Linked Data for Libraries (LD4L): Expanding the Linked Data Ecosystem
2016-08-25T18:25:31Z (GMT) by
The Linked Data for Libraries (LD4L) team, consisting of librarians, ontologists, metadata experts, and developers from Cornell, Harvard, and Stanford libraries with support from the Andrew W. Mellon Foundation, has recently completed its first two years of work on adapting and developing LOD standards for describing and sharing information about scholarly information resources. In this presentation, we will describe how to access and use the LOD created by the project, representing some 29 million scholarly information resources cataloged by the three partner institutions. We will also describe the demonstration Blacklight search operating over the combined dataset.
We will then describe the follow-on work currently underway in two closely related efforts. LD4L Labs is a partnership of Cornell, Harvard, Iowa, and Stanford focused on creating tools to support original cataloging of scholarly information resources using linked data, as well as tools to support using linked data to organize, annotate, visualize, browse, and discover these resources. The LD4P (Linked Data for metadata Production) project is a partnership of Stanford, Columbia, Cornell, Princeton, Harvard, and the Library of Congress to do original and copy cataloging of a wide range of collections and materials, including unique collections of Hip-Hop LPs, performed music, cartographic materials, audiovisual and sound recordings, two and three-dimensional art objects, and the personal library of a famous author and scholar.

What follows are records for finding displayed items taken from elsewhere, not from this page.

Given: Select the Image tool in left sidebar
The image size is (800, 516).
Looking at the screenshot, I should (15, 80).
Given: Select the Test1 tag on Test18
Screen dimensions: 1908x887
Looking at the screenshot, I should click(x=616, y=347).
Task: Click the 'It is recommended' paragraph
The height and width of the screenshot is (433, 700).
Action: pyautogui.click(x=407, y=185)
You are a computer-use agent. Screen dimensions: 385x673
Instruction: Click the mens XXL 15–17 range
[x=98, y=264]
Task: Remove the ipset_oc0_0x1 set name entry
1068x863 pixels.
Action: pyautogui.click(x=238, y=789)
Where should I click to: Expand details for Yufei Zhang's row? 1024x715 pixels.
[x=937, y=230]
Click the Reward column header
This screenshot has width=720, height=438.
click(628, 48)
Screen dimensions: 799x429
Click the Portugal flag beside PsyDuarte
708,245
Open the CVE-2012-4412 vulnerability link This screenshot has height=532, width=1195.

Finally, we will draw on the use cases and examples embodied in this work to discuss some of the opportunities to engage directly with VIVO profiles, the VIVO community, and the broader researcher profiling ecosystem. Several of the efforts within LD4L Labs and LD4P will be looking at using VIVO profiles as local authorities during the process of cataloging scholarly resources. There are also potential opportunities for VIVO instances to take advantage of some of the ontology refinements that LD4L uses in describing scholarly works. We will explore some of the implications that these developments might have for how VIVO is used and evolves at academic institutions.